> **SET EXERCISE**
Reproduce all of the following material line for line, changing nothing.
┄┄┄┄┄┄┄┄┄┄
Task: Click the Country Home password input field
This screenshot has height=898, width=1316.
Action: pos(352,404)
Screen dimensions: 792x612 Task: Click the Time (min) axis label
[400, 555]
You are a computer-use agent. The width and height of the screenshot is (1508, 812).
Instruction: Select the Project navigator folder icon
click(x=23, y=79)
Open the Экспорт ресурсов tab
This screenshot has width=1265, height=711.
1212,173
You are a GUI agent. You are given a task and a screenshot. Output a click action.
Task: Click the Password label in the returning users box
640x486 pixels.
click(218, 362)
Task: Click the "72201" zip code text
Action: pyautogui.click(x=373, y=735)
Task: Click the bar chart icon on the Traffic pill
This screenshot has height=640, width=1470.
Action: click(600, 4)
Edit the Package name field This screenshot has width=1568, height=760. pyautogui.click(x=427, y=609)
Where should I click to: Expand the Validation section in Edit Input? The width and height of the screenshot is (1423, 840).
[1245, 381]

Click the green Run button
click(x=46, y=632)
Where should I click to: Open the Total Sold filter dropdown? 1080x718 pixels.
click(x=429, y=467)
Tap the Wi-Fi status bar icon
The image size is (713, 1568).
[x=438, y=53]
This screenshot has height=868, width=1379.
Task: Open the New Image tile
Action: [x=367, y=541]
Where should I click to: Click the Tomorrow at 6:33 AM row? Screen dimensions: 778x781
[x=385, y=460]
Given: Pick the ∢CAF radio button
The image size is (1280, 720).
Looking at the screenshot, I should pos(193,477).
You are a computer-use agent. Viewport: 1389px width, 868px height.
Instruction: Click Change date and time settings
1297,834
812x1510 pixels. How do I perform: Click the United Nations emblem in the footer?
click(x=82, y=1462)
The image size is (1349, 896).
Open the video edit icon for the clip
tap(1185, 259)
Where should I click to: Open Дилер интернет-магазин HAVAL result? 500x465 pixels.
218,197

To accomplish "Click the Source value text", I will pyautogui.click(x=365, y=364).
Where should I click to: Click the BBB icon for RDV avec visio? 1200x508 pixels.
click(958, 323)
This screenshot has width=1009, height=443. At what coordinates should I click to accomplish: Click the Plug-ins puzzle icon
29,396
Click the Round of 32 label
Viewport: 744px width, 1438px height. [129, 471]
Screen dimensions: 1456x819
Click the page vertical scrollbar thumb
┄┄┄┄┄┄┄┄┄┄
> **EXERCISE SOLUTION**
Task: Click the Country Home password input field
This screenshot has height=898, width=1316.
Action: pos(352,404)
Screen dimensions: 792x612 Task: Click the Time (min) axis label
[400, 555]
You are a computer-use agent. The width and height of the screenshot is (1508, 812).
Instruction: Select the Project navigator folder icon
click(x=23, y=79)
Open the Экспорт ресурсов tab
This screenshot has width=1265, height=711.
1212,173
You are a GUI agent. You are given a task and a screenshot. Output a click action.
Task: Click the Password label in the returning users box
640x486 pixels.
click(218, 362)
Task: Click the "72201" zip code text
Action: pyautogui.click(x=373, y=735)
Task: Click the bar chart icon on the Traffic pill
This screenshot has height=640, width=1470.
Action: click(600, 4)
Edit the Package name field This screenshot has width=1568, height=760. pyautogui.click(x=427, y=609)
Where should I click to: Expand the Validation section in Edit Input? The width and height of the screenshot is (1423, 840).
[1245, 381]

Click the green Run button
click(x=46, y=632)
Where should I click to: Open the Total Sold filter dropdown? 1080x718 pixels.
click(x=429, y=467)
Tap the Wi-Fi status bar icon
The image size is (713, 1568).
[x=438, y=53]
This screenshot has height=868, width=1379.
Task: Open the New Image tile
Action: [x=367, y=541]
Where should I click to: Click the Tomorrow at 6:33 AM row? Screen dimensions: 778x781
[x=385, y=460]
Given: Pick the ∢CAF radio button
The image size is (1280, 720).
Looking at the screenshot, I should pos(193,477).
You are a computer-use agent. Viewport: 1389px width, 868px height.
Instruction: Click Change date and time settings
1297,834
812x1510 pixels. How do I perform: Click the United Nations emblem in the footer?
click(x=82, y=1462)
The image size is (1349, 896).
Open the video edit icon for the clip
tap(1185, 259)
Where should I click to: Open Дилер интернет-магазин HAVAL result? 500x465 pixels.
218,197

To accomplish "Click the Source value text", I will pyautogui.click(x=365, y=364).
Where should I click to: Click the BBB icon for RDV avec visio? 1200x508 pixels.
click(958, 323)
This screenshot has width=1009, height=443. At what coordinates should I click to accomplish: Click the Plug-ins puzzle icon
29,396
Click the Round of 32 label
Viewport: 744px width, 1438px height. [129, 471]
Screen dimensions: 1456x819
Click the page vertical scrollbar thumb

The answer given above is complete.